### DATASET RECORDS

=== Section Start ===

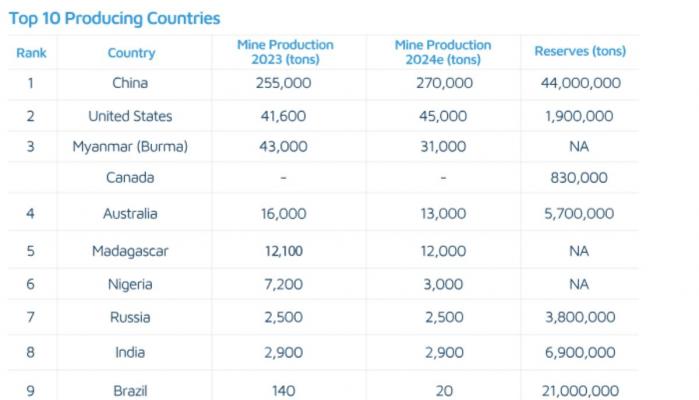Select the Brazil country cell

[130, 390]
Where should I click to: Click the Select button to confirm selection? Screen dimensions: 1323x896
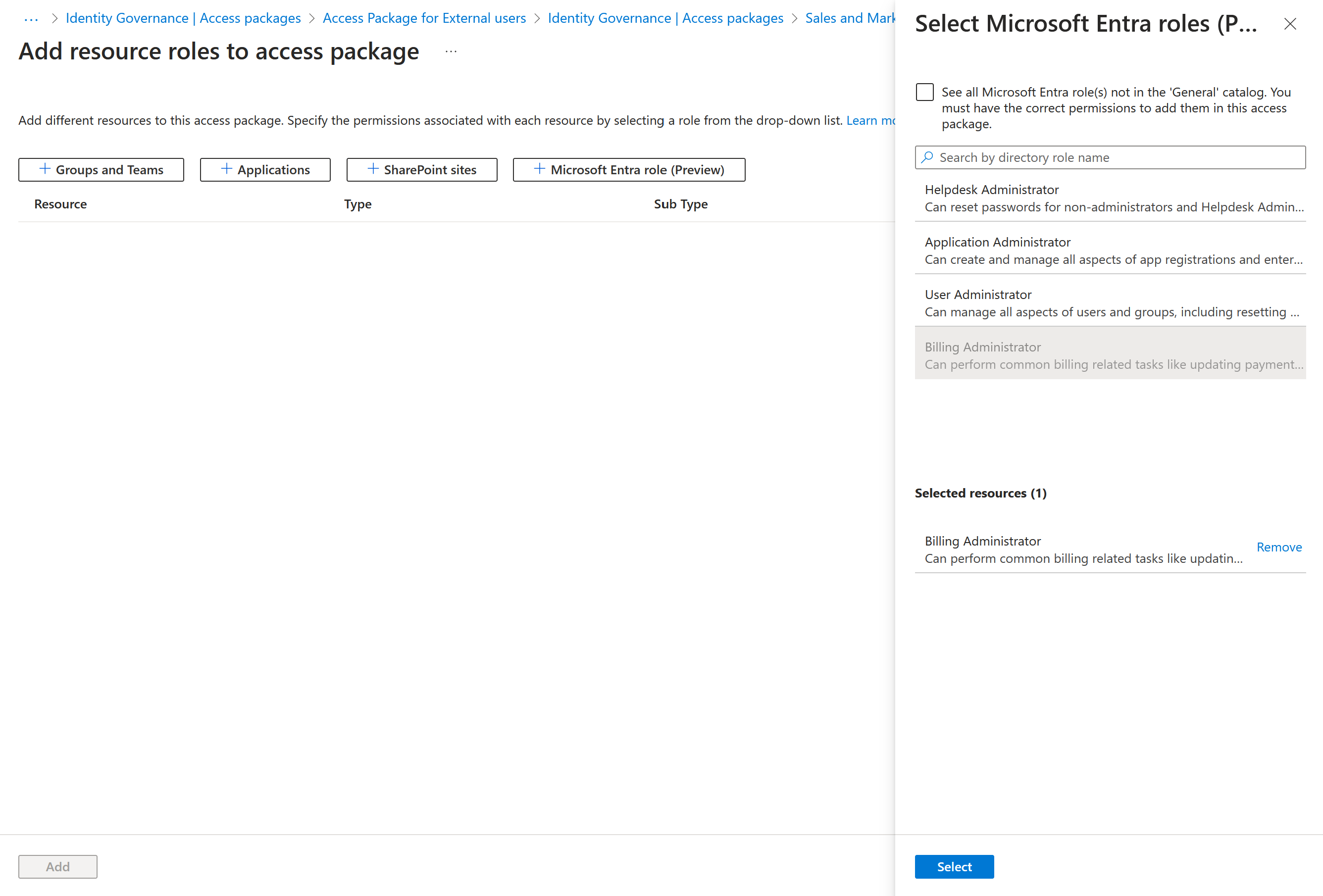954,866
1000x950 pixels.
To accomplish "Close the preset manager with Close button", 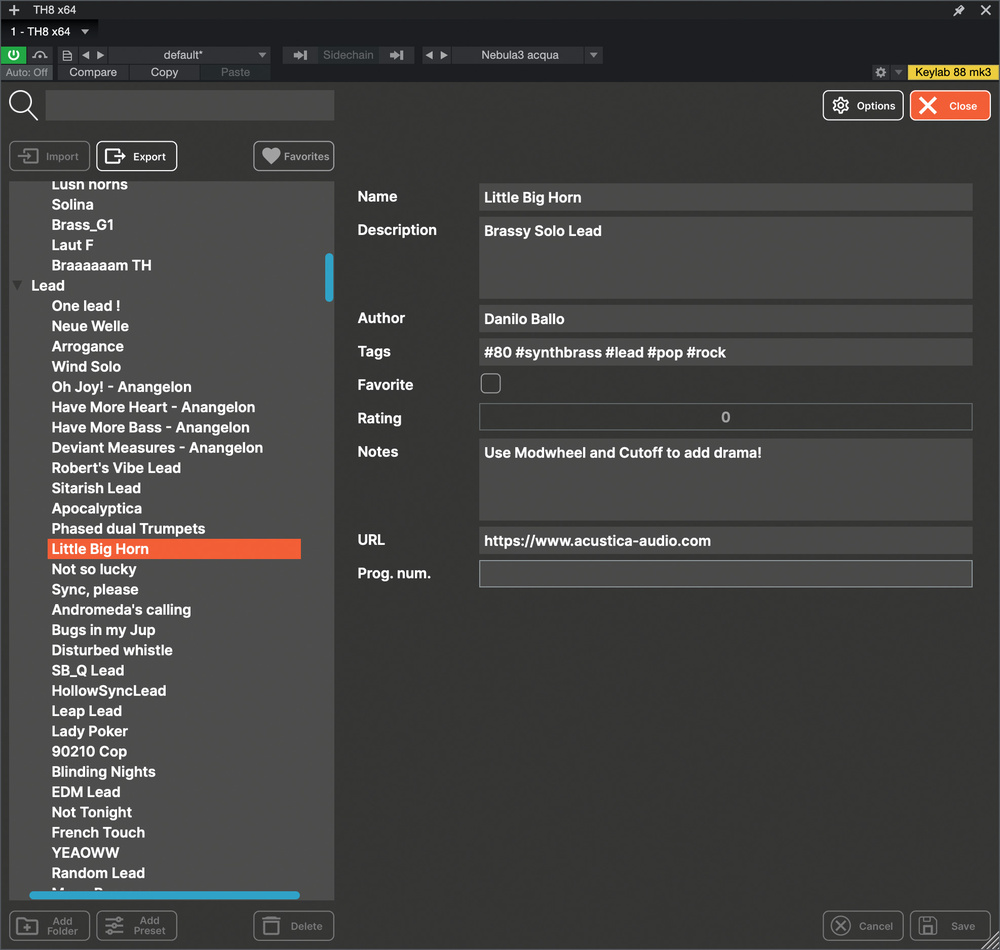I will pyautogui.click(x=950, y=106).
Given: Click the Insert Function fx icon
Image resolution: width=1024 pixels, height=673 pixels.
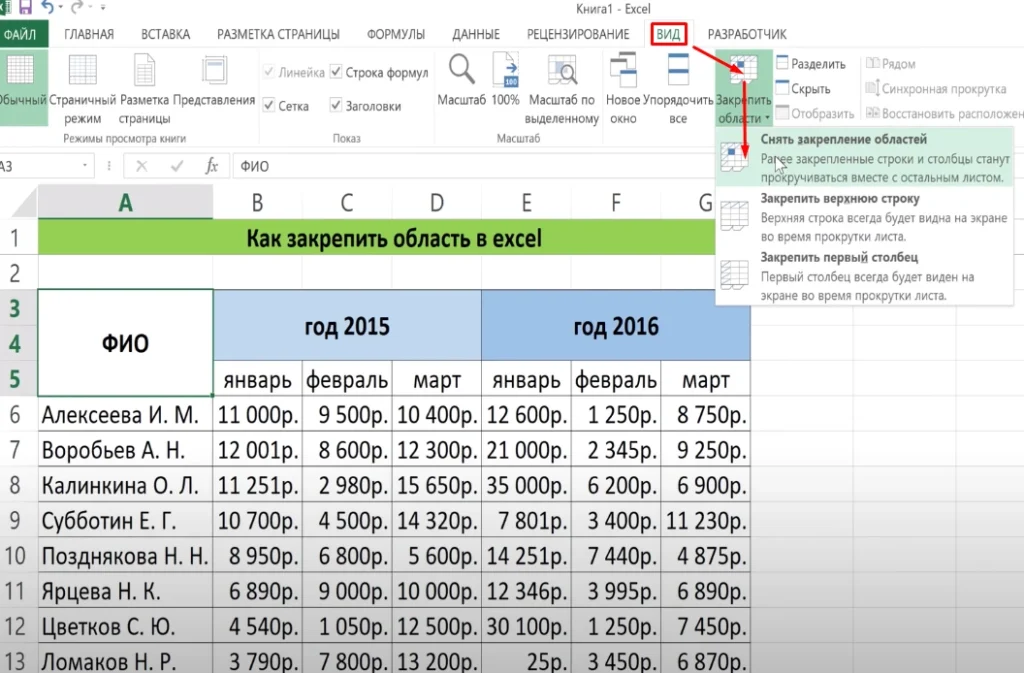Looking at the screenshot, I should coord(211,166).
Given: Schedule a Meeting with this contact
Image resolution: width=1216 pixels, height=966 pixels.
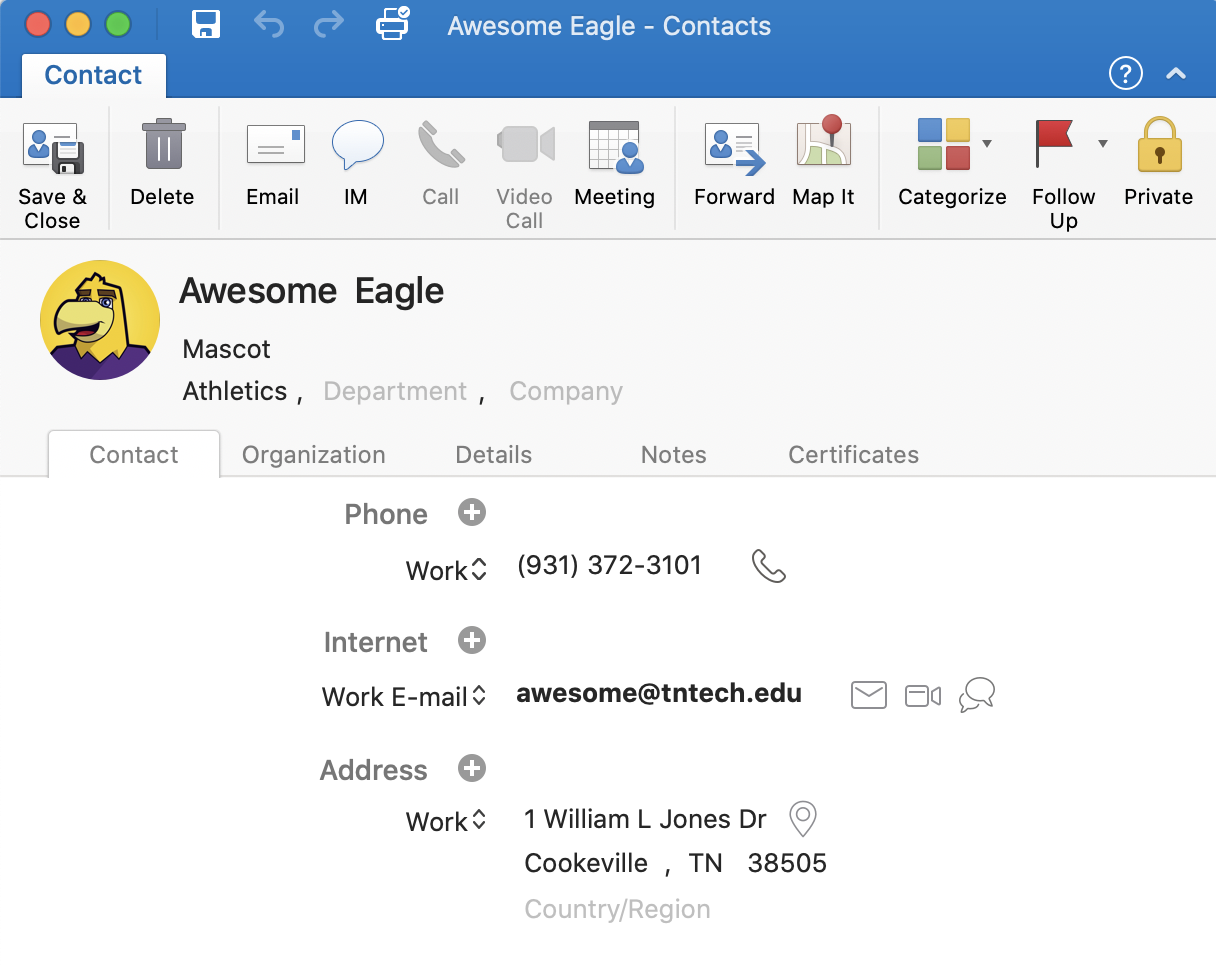Looking at the screenshot, I should [614, 148].
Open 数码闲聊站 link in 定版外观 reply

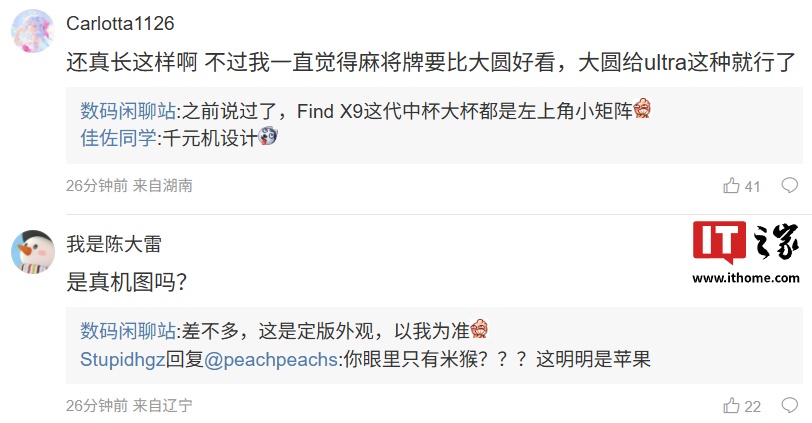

=== Section End ===

### DIRECTIONS FOR THIS TASK
Find the line with "Given: Schedule a Meeting with this contact" in the listing above, then write it out along with every later line through the last one, exactly, omitting pictures.

### SOLUTION FOR THIS EXERCISE
Given: Schedule a Meeting with this contact
Image resolution: width=1216 pixels, height=966 pixels.
Looking at the screenshot, I should [614, 148].
Open 数码闲聊站 link in 定版外观 reply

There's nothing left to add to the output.